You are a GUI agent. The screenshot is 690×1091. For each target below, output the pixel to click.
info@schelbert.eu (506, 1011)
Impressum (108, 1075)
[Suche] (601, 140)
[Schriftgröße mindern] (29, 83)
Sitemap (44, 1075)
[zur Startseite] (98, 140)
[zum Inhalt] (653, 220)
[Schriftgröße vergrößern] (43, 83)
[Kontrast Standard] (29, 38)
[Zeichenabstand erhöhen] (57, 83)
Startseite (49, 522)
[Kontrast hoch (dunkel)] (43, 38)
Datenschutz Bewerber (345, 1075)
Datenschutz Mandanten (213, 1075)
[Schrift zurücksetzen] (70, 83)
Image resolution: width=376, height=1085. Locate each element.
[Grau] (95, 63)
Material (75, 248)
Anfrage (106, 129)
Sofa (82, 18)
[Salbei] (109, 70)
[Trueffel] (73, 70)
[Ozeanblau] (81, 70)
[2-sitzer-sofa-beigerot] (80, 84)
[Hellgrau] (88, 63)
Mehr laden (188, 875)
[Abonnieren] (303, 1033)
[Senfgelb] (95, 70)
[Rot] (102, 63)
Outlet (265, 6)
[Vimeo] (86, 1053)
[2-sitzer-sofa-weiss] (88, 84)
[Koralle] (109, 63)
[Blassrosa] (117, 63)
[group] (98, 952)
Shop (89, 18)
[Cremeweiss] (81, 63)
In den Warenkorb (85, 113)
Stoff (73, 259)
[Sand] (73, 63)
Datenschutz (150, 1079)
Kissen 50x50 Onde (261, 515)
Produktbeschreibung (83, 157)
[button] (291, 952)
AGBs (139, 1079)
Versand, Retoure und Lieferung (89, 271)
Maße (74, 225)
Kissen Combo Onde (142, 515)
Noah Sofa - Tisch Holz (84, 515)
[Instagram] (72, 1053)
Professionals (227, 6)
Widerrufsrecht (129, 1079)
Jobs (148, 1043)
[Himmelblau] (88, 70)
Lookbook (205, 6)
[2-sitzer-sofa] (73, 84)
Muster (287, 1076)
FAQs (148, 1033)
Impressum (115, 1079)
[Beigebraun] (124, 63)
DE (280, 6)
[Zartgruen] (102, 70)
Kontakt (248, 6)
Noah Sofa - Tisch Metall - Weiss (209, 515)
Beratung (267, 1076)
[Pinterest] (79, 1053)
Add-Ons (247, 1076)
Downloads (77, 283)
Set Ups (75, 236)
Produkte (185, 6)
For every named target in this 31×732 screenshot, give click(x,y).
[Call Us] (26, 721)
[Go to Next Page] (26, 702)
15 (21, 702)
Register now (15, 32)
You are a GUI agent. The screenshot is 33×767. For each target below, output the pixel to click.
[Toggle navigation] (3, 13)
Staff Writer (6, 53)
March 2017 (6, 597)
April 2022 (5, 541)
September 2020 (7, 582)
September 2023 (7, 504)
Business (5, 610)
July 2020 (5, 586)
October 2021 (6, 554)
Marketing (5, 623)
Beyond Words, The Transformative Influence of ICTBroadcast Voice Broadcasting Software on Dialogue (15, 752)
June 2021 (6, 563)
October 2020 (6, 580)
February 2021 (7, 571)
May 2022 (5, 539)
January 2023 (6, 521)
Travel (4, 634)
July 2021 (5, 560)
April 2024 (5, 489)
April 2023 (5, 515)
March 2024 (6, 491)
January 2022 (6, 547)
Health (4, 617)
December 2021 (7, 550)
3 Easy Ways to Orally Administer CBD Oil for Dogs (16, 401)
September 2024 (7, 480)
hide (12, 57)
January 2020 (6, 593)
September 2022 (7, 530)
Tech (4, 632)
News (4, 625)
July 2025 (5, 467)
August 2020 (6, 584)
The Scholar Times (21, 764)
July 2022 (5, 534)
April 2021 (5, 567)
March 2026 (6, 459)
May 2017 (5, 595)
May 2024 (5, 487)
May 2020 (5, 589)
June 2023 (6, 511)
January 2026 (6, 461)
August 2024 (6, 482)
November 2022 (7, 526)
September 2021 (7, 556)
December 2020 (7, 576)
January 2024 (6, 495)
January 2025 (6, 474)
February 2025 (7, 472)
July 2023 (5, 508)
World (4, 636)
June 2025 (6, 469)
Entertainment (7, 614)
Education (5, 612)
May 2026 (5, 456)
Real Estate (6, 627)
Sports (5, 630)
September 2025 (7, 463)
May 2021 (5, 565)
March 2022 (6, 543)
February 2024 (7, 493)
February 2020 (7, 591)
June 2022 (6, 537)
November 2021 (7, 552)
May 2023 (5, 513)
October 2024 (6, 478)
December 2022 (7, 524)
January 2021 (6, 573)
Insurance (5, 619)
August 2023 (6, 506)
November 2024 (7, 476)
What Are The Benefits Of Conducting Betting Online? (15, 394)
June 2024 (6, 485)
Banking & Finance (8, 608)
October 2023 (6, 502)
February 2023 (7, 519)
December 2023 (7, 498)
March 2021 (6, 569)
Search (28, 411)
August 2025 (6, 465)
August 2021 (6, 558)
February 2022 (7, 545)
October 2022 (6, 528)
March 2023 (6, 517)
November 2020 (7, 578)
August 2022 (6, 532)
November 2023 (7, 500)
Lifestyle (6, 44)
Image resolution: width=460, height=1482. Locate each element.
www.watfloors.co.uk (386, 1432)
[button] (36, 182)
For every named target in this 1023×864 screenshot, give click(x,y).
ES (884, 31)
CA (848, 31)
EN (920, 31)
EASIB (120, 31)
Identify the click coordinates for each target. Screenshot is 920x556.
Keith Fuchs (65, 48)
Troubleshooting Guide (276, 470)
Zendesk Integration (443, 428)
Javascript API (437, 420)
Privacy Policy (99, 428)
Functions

-*-*-

** Written problem **
Rewrite the records from the line holding "Image resolution: width=460, height=1482." through the last line, inclusive, putting "Privacy Notice" in place of "Privacy Policy" and leaving everything else unchanged.

** Response to this task **
Image resolution: width=460, height=1482. Locate each element.
www.watfloors.co.uk (386, 1432)
[button] (36, 182)
For every named target in this 1023×864 screenshot, give click(x,y).
ES (884, 31)
CA (848, 31)
EN (920, 31)
EASIB (120, 31)
Identify the click coordinates for each target. Screenshot is 920x556.
Keith Fuchs (65, 48)
Troubleshooting Guide (276, 470)
Zendesk Integration (443, 428)
Javascript API (437, 420)
Privacy Notice (99, 428)
Functions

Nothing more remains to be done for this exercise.